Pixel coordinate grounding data
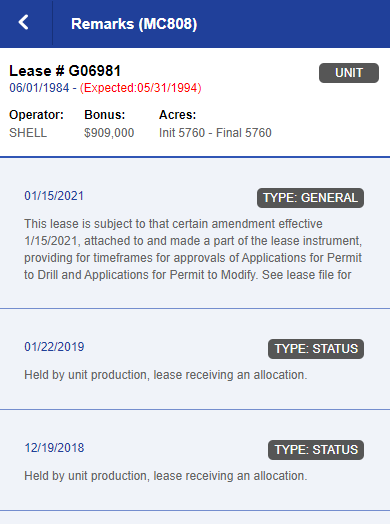Click the acres value Init 5760 - Final 5760

click(215, 133)
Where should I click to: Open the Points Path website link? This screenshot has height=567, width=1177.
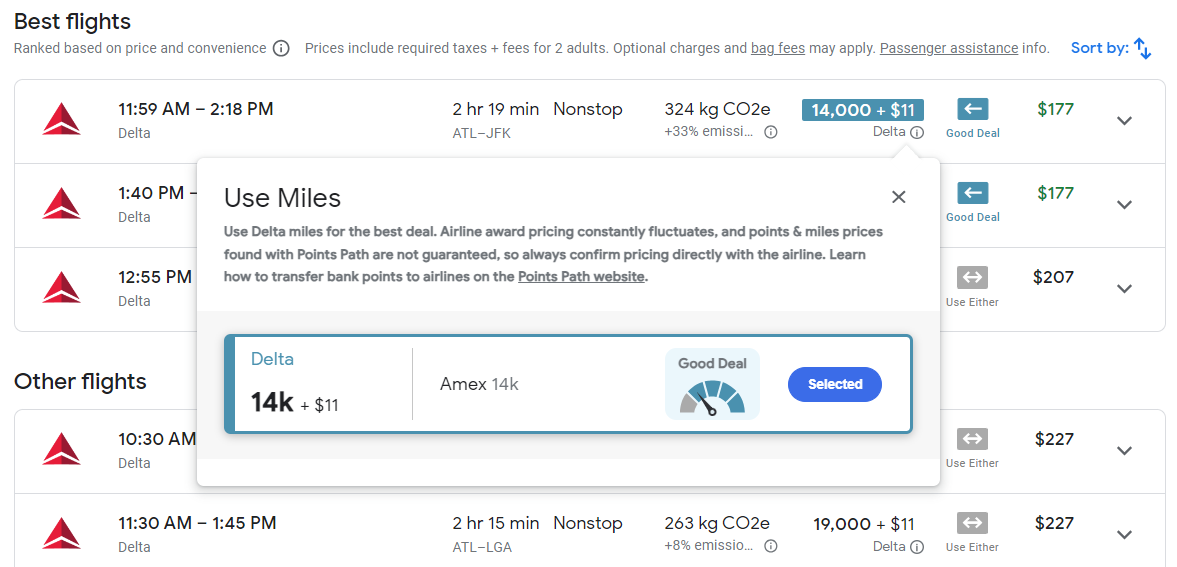point(581,277)
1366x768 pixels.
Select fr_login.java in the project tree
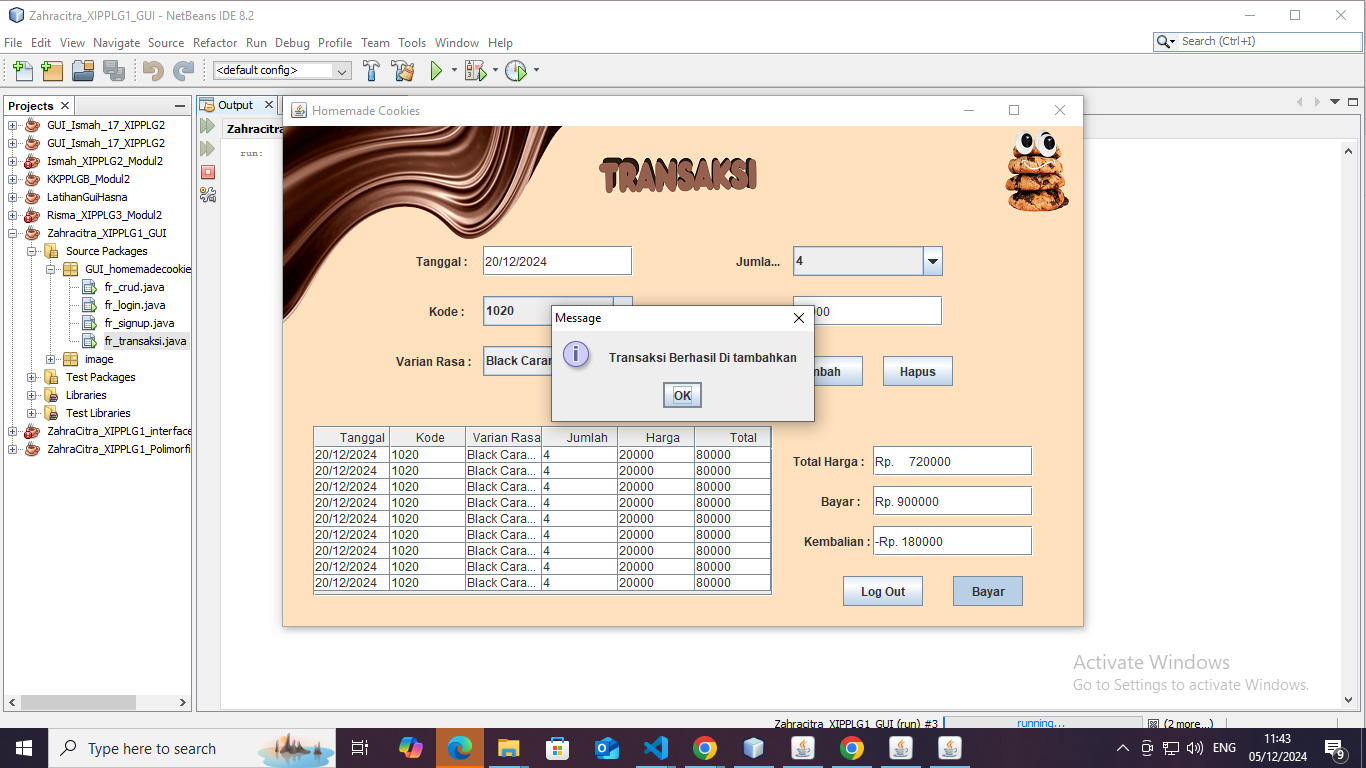pyautogui.click(x=135, y=305)
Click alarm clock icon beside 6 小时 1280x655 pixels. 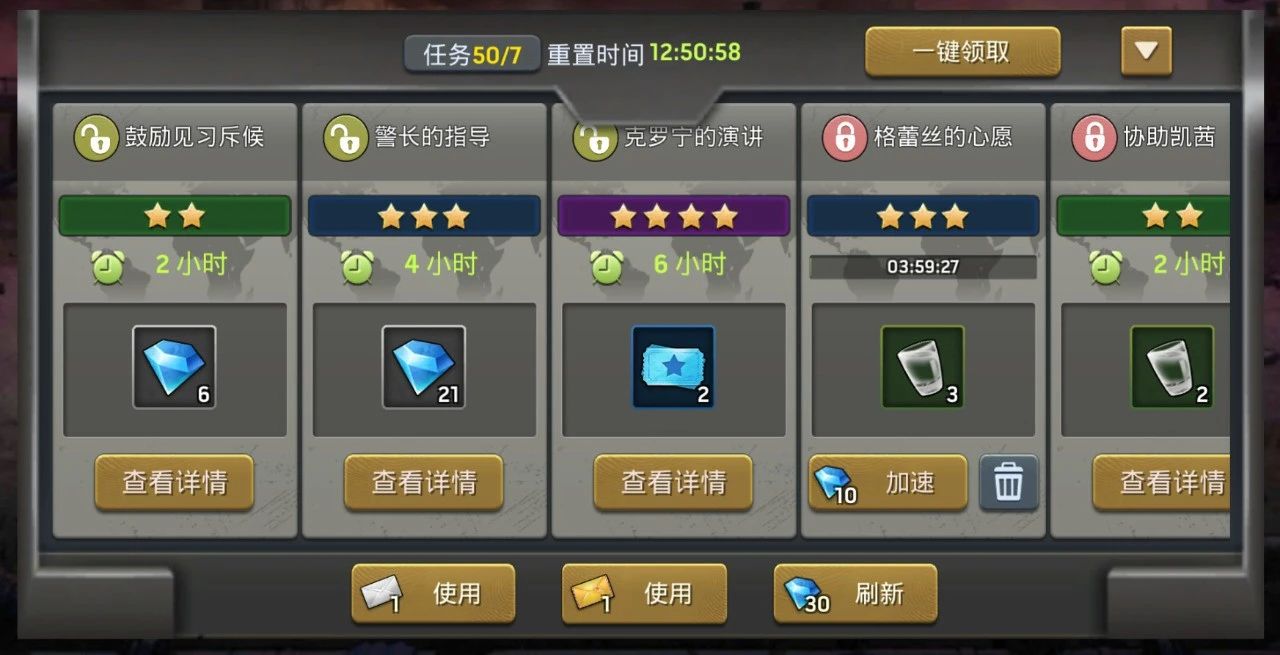(607, 265)
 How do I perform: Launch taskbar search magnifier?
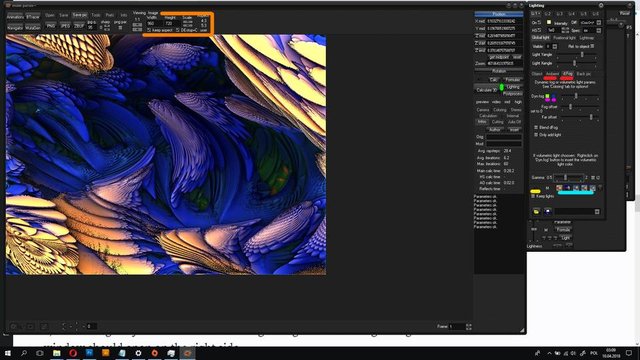[x=24, y=353]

* [INSTRUCTIONS FOR THE TASK] Your answer must be exactly the lines from the one with "How do I perform: Launch" through the final line of the data, with no pictures in it.

* [SOLUTION TO THE PROBLEM]
 How do I perform: Launch taskbar search magnifier?
[x=24, y=353]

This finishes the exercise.